Start of Given data

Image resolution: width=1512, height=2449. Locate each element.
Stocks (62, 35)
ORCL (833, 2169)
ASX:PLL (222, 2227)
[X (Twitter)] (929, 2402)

End of Given data

# What is being asked
Would you output every line of the listing exactly?

# Task output
Image resolution: width=1512, height=2449. Locate each element.
Stocks (62, 35)
ORCL (833, 2169)
ASX:PLL (222, 2227)
[X (Twitter)] (929, 2402)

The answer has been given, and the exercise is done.